Sirhan Sirhan, the assassin of Robert F. Kennedy, is one of the best-known killers in American history. Yet two major television networks recently broadcast segments about the Kennedy assassination without mentioning his name at all. What gives?
On June 5, 1968, Sirhan, a Palestinian Arab with Jordanian citizenship, shot the senator four times at point-blank range in a Los Angeles hotel. There has never been any dispute regarding Sirhan's motive. In multiple interviews afterwards, he said he did it because Kennedy was pro-Israel.
The recent 50th anniversary of the assassination sparked much discussion about it in the news media. Around the same time, CNN broadcast a major four-part series called "1968: The Year That Changed America." A large portion of it was devoted to that year's presidential race, including Kennedy's campaign for the Democratic nomination. There was a segment of several minutes about the assassination.
Incredibly, the CNN narrator never mentioned Sirhan Sirhan's name or the reason that Kennedy was murdered. The segment portrayed the killing as if it was just part of the general turmoil in America that year, which included Vietnam War protests, racial tensions and the assassination of the Rev. Martin Luther King Jr. Dr. King's murderer, James Earl Ray, was mentioned by name.
On July 4, the popular MSNBC program "Morning Joe" featured a special five-minute segment, narrated by veteran anchor Tom Brokaw, about the Kennedy assassination (hooked to the 50th anniversary). Once again, amazingly, there was no mention of Sirhan or the reason that he murdered RFK.
To me, the explanation is obvious. Some mainstream U.S. news media outlets are by now so profoundly sympathetic to the Palestinian cause that they will go out of their way to avoid mentioning anything that makes the Palestinians look bad.
And there's nothing that makes the Palestinian cause look as bad as the fact that a Palestinian Arab murdered one of the most popular political figures in modern American history.
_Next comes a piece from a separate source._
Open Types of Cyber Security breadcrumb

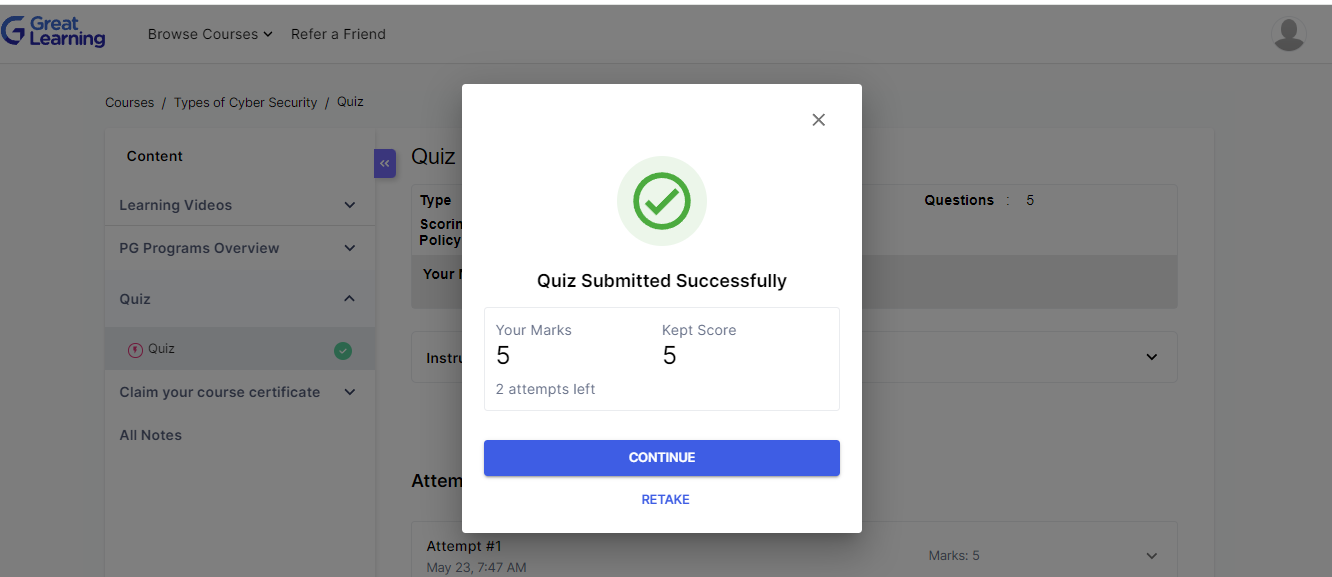tap(245, 102)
Many of us who were adults in the 1960s look back wistfully and try to imagine how different America would have been if Bobby Kennedy had won the Democratic nomination. He almost certainly would have beaten Richard Nixon in the November election and become president.
And that means that U.S. involvement in Vietnam would have ended much sooner. Nixon never would have been president, and Spiro Agnew never would have been vice president. There would have been no Watergate. Race relations likely would have followed a very different trajectory. All of that went up in the smoke of a Palestinian's gun.
Reminding the American public who killed RFK, and why, raises questions about the legitimacy of the entire Palestinian cause, as it reminds us of the cruelty and barbarism of those who represent it.
Not only that, but it means asking some uncomfortable questions about why Sirhan is regarded a hero among the Palestinians. During his trial, The Los Angeles Times reported that the PLO distributed posters throughout Beirut with a photo of Sirhan, a drawing of a Palestinian with a rifle and the headline: "Sirhan Bishara Sirhan: a Commando, Not an Assassin."
Yes, that's the same PLO that the United Nations, the news media and the State Department keep telling us is moderate and reasonable, and gave up terrorism. If so, why does the PLO consider terrorists like Sirhan to be heroes? And why have so many sympathetic articles about Sirhan appeared in the Palestinian press? Those are not the kinds of questions that CNN or "Morning Joe" want to talk about.
At least 144 American citizens have been murdered by Palestinian Arabs since the 1960s. Robert F. Kennedy was the first.
Successive U.S. administrations have refused to demand that the Palestinian Authority hand over the killers for prosecution, and major news media outlets have consistently refused to treat it as a serious issue or even ask Palestinian spokesmen about it. That's because keeping Sirhan Sirhan and other Palestinian killers of Americans out of the spotlight is also a way to keep promoting the Palestinian cause.